Fardhem Church (Fardhems kyrka) is a medieval church in Fardhem on the Swedish island of Gotland. The present-day church may have been preceded by a stave church; the current church is one of the most well-preserved Romanesque churches on Gotland, built in stages from the 12th to 13th century. It belongs to the Church of Sweden and lies in the Diocese of Visby.

==History==
According to the Gutasaga, one of the earliest churches on Gotland was built in Fardhem. If so, this was a stave church of which nothing remains today. Early graves found in the area however indicate that there might well have been a wooden church at the site of the presently visible one early on.

The church seen today is also of considerable age. It is a Romanesque building, erected in stages from the end of the 12th century to the second quarter of the 13th century. Only the vestry is later, added in 1871-72 and designed by Axel Haig (known in Sweden by his original name Axel Herman Hägg.

==Architecture==
The exterior of the church has a uniform, Romanesque appearance. It is considered to be one of the best-preserved Romanesque churches on Gotland (at least externally). Especially noteworthy is the choir portal. It is decorated with a few rather primitive sculpted elements, difficult to interpret. The work has been attributed to the locally active stone sculptor Hegvald but may also be the work of some unknown master from Jutland. There are no comparable works on Gotland.

_EXERCISE PROMPT_. In the Fardhem Church text, which part of the church's exterior is called especially noteworthy? Nothing in the material is needed for this.

_SUPPLIED DATA_.
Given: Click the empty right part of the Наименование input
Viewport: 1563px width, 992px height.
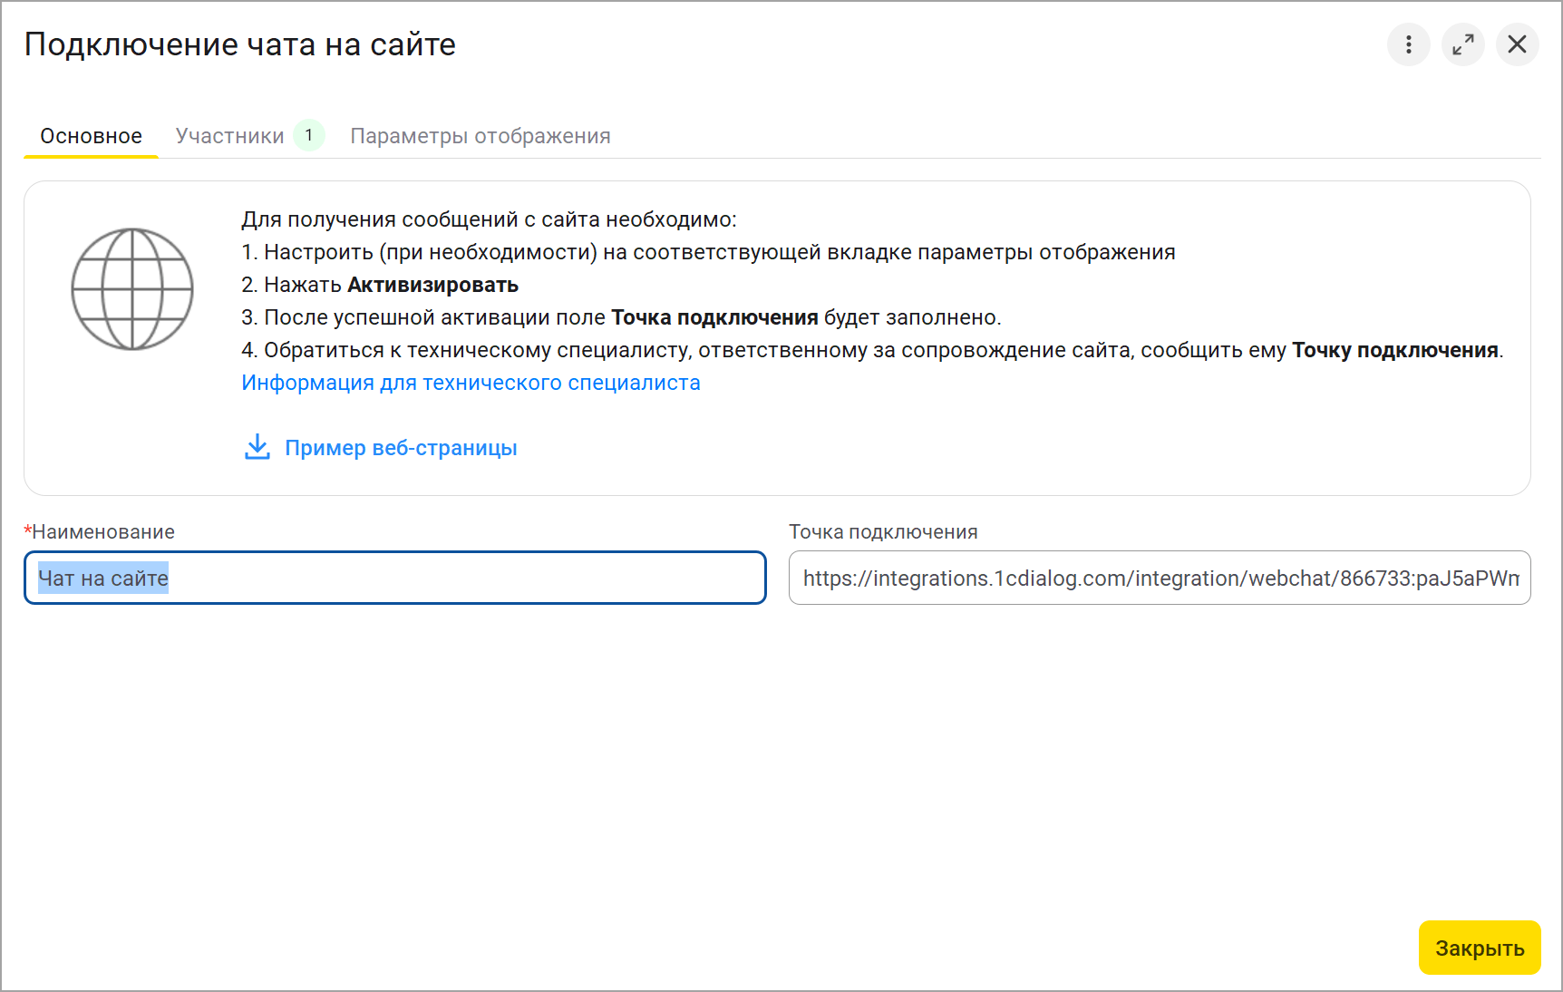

_EXERCISE RESULT_. The choir portal.